In August, Carrino will receive a Curt Gowdy Media Award—the highest honor for a basketball broadcaster—at the 2026 Basketball Hall of Fame induction ceremony.
Finding a Mentor and a Calling at Fordham
Like many fellow professional broadcasters (including 2020 Gowdy Award recipient Mike Breen ’83), the Bronx-born Carrino got his start at Fordham’s public media station, WFUV. He says he was particularly inspired by Marty Glickman, the legendary broadcaster who served as a mentor to many students in the station’s sports department and was the first-ever recipient of the Gowdy Award in 1991.

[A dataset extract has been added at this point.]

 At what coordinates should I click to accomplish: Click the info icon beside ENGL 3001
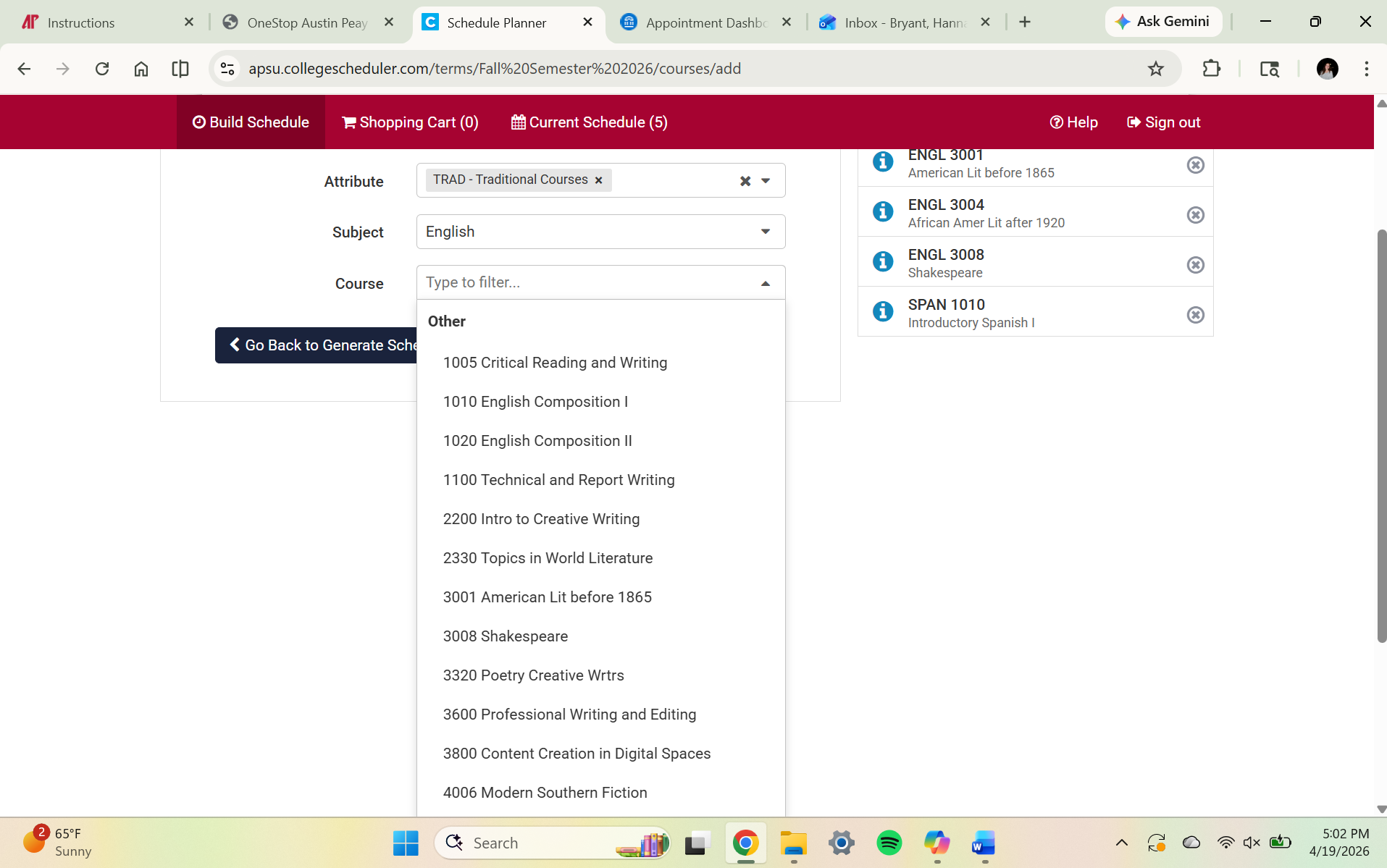(882, 161)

“I knew two things at that moment,” Carrino told The Athletic. “I want to call games. And the other thing was: ‘I don’t know anything about it. I have to listen to this guy.‘”
The lessons Glickman imparted at Fordham have stayed with Carrino for decades.

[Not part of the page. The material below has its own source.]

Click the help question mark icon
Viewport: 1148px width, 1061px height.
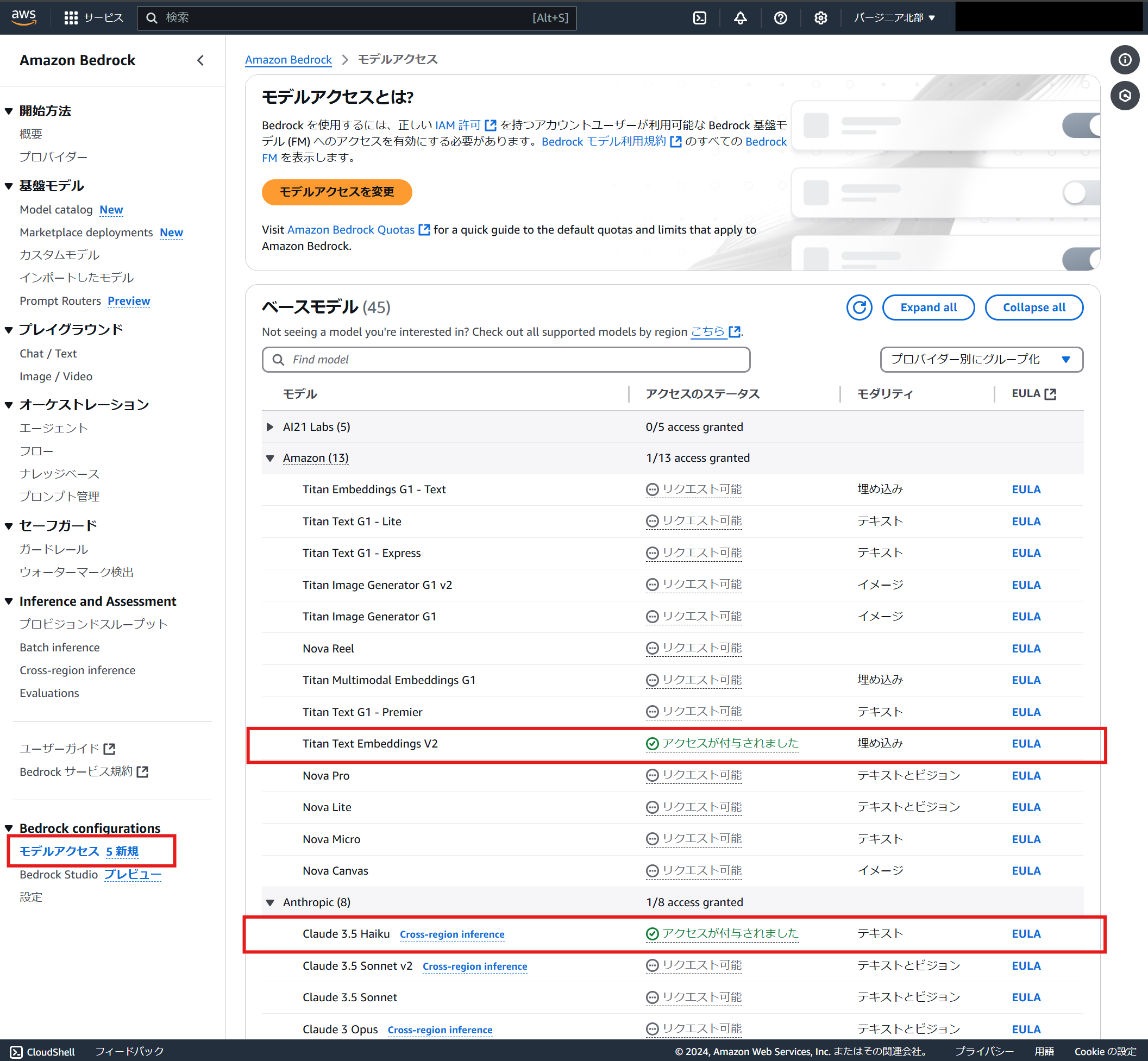[780, 18]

“Marty’s voice is in my head every broadcast that I do,” he said in a documentary about WFUV. “His mantra was ‘consider the listener.’”
Carrino began his career in Nets radio broadcasting as a studio producer and feature reporter in 1992, the year he graduated from Fordham. He became a studio host before being named full-time play-by-play announcer in 2001, a season when the team, led by point guard Jason Kidd, made its first appearance in the NBA Finals.
‘Talent and Perseverance’
Carrino and his WFAN broadcast partner, Tim Capstraw, have called Nets games together since 2002, when Capstraw joined the booth. In recent years, Carrino has begun to call some road games from a studio near his home in New Jersey due to facioscapulohumeral muscular dystrophy (FSHD), a disease that affects his mobility. He was diagnosed with it in 1993 but didn’t speak publicly about it for nearly two decades.
“On his phone, he has something that says ‘be relentless,’” Capstraw said in a recent video on NBA.com. “And that’s what he is every single day. He’s a great example of talent and perseverance.”
The lack of public awareness about the disease inspired Carrino to start the Chris Carrino Foundation for FSHD in 2011. The foundation aims to fund specifically focused scientific research on the disease—and ultimately, to assist in identifying a treatment and cure for it.“I was determined to continue on the path I set forth,” Carrino told Fordham Now in 2011. “I had dreams of a career in sports broadcasting and dreams of having a family. I was determined not to let FSHD get in the way of those dreams.”
A Broadcasting Family Affair
That family includes his wife, Laura, and their son, Chris, a senior at Fordham who has followed in his father’s footsteps at WFUV and hopes to become a professional play-by-play announcer as well. Three times this season, Chris Jr. has filled in for Capstraw, calling Nets games alongside his dad—who has also joined him on air from Rose Hill Gym.
Carrino’s selection to the Naismith Basketball Hall of Fame comes as no surprise to his peers, including YES Network’s Ian Eagle, Carrino’s Nets television counterpart.“Chris understands painting the word picture on radio as well as anybody that’s ever done it,” Eagle told The Athletic. “His voice perfectly fits basketball play-by-play.”
Along with Breen and Glickman, past Gowdy Award winners include John Andariese ’60, who called Knicks games for MSG Network and received the honor in 2014, and Malcolm Moran ’75, who was a sports reporter and columnist at The New York Times for nearly 20 years and won the award in 2007.